> **Saved entries**:
=======
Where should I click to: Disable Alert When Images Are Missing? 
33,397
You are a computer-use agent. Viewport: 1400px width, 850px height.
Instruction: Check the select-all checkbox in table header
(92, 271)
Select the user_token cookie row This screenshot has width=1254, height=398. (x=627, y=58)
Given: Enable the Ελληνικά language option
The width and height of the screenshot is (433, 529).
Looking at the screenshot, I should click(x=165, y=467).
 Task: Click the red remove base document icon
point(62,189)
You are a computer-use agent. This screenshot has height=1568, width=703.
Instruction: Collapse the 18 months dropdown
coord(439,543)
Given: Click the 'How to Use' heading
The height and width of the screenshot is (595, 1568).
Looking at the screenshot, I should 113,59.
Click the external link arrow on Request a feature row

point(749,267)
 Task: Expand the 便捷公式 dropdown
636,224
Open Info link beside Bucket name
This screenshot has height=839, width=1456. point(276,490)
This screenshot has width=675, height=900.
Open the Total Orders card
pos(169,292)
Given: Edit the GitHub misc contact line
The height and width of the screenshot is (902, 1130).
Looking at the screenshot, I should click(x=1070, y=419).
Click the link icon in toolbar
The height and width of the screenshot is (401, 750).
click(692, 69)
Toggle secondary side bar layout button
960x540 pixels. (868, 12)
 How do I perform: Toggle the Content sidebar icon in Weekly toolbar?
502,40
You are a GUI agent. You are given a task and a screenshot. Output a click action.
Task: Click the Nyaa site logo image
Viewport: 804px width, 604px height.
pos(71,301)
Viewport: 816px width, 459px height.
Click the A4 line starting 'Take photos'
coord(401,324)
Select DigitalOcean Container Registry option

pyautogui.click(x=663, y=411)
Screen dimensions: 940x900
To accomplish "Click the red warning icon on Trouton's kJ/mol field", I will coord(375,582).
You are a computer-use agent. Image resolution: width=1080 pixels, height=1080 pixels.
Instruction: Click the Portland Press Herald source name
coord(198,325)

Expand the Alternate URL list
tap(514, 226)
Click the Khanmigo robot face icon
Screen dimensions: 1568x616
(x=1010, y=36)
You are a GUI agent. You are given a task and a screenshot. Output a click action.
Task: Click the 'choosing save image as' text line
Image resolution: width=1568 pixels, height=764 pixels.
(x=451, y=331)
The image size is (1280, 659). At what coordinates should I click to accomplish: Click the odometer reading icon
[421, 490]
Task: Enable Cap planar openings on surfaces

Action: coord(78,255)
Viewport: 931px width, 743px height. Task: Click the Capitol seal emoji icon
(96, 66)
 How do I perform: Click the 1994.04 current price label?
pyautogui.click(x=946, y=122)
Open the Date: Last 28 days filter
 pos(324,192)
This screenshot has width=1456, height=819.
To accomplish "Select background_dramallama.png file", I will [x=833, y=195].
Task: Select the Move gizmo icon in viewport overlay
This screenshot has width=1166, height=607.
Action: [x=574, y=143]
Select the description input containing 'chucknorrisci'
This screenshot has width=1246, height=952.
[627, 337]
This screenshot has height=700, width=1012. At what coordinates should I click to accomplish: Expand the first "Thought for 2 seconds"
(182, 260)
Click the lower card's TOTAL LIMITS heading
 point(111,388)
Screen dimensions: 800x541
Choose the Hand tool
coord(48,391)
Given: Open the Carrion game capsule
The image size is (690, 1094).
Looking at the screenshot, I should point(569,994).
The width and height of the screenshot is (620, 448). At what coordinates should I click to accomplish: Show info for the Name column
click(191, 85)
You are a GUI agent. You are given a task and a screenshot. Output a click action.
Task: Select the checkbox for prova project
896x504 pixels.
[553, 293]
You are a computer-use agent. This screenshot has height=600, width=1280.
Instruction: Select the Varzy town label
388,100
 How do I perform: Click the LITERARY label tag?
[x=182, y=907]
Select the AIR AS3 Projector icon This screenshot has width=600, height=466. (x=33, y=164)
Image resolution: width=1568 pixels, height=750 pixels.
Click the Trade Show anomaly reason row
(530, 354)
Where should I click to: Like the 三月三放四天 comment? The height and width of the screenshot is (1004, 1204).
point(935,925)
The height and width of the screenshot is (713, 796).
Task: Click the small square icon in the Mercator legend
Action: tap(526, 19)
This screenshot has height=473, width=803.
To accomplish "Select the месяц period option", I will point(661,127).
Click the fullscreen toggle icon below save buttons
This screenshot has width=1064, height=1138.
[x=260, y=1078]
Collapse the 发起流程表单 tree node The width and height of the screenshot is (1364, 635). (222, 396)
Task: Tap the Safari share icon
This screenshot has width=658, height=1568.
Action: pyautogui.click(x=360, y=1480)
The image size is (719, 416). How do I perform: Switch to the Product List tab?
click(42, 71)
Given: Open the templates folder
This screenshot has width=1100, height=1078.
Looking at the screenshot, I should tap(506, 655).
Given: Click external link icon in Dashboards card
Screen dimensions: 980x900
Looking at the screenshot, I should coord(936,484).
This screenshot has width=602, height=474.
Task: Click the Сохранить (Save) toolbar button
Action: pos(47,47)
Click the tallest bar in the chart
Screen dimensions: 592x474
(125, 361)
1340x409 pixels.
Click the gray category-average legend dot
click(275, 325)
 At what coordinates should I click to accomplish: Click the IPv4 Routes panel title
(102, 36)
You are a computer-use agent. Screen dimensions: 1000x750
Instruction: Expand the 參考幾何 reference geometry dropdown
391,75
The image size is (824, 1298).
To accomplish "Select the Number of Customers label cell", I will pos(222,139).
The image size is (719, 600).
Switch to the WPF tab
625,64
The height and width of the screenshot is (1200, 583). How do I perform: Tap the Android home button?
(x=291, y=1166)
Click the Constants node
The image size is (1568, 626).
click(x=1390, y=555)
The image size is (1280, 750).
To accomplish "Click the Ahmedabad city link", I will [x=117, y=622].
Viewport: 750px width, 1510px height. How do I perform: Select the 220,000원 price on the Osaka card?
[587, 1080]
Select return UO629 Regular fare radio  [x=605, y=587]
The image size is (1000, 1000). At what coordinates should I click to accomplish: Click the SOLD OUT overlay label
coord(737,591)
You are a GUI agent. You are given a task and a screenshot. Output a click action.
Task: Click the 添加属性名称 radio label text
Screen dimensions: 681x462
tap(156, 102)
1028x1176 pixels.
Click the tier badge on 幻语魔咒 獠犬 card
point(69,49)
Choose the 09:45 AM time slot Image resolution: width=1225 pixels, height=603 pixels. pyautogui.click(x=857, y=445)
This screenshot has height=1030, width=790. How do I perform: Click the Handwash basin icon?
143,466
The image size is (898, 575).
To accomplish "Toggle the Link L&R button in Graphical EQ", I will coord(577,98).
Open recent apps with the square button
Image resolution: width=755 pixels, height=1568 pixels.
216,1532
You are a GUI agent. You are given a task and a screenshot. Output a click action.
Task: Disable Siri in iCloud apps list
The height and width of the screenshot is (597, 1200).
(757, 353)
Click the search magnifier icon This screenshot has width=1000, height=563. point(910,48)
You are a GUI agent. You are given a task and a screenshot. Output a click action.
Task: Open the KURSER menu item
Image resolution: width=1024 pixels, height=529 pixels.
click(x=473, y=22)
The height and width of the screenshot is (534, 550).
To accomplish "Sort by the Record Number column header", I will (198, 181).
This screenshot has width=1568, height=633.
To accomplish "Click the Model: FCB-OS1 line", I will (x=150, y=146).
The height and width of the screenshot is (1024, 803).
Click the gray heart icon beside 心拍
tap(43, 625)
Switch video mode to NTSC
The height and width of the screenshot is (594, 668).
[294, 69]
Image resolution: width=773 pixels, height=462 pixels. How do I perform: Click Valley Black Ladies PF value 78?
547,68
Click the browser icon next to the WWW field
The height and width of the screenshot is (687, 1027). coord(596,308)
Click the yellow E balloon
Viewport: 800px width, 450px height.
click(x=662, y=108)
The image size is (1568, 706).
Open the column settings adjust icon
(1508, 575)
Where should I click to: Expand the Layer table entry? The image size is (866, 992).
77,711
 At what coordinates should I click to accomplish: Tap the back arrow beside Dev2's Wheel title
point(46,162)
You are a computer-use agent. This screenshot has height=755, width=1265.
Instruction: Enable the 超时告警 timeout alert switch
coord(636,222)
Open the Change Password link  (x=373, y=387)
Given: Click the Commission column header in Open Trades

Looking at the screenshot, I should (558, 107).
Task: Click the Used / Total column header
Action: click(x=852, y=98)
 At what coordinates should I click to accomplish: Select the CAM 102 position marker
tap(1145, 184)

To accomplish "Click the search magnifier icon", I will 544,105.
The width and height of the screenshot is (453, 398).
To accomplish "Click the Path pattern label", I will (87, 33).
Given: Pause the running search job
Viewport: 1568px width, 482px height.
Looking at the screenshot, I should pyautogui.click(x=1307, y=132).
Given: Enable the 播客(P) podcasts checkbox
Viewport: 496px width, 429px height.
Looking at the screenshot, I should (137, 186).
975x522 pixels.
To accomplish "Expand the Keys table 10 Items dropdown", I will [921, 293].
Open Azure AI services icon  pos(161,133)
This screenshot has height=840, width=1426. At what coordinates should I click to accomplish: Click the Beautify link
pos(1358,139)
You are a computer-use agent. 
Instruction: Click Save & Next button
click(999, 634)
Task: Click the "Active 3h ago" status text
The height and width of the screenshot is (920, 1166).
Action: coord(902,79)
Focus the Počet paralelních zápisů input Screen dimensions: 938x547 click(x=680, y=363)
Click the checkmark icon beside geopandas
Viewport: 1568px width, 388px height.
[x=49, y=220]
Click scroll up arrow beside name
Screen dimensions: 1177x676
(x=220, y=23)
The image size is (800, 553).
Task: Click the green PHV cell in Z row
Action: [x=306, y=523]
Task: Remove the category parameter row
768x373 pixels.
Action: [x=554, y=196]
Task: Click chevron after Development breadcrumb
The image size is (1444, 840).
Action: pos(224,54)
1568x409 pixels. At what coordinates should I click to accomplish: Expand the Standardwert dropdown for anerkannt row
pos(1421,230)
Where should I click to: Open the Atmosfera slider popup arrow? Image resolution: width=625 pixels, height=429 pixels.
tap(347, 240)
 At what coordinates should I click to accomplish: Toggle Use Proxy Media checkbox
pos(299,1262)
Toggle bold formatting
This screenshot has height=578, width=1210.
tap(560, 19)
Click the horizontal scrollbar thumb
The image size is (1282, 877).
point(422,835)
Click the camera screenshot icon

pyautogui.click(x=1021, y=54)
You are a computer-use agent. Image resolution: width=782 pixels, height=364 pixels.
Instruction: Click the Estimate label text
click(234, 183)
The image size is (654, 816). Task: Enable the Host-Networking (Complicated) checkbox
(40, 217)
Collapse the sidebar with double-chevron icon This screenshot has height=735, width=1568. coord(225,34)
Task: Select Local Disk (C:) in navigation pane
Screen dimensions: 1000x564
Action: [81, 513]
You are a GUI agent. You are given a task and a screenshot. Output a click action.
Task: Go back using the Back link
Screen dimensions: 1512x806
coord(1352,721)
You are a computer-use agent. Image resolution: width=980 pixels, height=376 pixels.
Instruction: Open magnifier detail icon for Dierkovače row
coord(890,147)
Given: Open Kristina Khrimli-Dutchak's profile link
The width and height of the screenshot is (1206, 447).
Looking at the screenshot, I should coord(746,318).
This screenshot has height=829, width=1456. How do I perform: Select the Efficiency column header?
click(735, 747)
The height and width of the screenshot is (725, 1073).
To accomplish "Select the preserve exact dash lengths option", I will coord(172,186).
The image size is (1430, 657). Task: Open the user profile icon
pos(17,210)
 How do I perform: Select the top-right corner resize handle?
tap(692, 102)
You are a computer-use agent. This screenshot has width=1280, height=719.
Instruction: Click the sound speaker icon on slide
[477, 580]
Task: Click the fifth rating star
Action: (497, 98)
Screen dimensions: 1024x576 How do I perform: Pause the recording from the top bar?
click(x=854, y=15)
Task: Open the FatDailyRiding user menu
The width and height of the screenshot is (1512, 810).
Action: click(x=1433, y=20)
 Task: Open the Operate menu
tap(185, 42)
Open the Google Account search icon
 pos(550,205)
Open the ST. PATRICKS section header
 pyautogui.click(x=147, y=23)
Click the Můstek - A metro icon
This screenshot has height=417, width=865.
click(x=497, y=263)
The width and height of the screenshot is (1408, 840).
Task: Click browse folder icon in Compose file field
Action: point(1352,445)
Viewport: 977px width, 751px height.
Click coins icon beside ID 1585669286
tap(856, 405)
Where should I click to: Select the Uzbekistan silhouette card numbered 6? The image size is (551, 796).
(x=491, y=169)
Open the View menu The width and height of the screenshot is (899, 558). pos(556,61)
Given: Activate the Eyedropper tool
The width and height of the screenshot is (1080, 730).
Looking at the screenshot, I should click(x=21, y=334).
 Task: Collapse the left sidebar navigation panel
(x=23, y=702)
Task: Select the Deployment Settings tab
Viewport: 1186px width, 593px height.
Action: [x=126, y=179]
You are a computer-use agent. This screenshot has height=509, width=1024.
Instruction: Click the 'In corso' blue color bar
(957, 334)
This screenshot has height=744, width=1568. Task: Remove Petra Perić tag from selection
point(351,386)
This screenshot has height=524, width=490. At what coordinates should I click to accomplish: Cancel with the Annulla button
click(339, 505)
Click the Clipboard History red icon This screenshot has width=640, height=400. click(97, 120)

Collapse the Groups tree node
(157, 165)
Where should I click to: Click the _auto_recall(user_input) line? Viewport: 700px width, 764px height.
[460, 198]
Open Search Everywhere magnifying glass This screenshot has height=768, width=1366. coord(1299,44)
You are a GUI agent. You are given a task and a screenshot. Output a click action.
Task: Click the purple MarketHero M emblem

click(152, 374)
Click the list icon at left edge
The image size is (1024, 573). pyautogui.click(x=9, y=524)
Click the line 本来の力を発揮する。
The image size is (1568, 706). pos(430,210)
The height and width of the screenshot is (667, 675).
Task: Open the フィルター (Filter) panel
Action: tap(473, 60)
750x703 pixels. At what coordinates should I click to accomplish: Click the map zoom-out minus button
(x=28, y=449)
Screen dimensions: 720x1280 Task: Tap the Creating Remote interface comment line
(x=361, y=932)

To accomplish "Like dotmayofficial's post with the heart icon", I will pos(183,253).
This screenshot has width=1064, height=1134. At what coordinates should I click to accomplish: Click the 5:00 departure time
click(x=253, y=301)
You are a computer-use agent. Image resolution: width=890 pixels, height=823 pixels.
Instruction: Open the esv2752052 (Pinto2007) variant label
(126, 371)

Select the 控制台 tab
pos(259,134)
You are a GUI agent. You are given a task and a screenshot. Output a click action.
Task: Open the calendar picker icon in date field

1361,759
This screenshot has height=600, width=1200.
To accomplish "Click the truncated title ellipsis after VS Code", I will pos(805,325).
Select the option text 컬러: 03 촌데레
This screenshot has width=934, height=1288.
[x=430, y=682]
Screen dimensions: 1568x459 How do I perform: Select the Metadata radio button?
=======
> **INSTRUCTIONS TO FOLLOW**: The lines to output run from the one containing "Select the option text 컬러: 03 촌데레" to the last line of the entries; give them back exactly.

> **SOLUTION TO THE EXERCISE**:
Select the option text 컬러: 03 촌데레
This screenshot has width=934, height=1288.
[x=430, y=682]
Screen dimensions: 1568x459 How do I perform: Select the Metadata radio button?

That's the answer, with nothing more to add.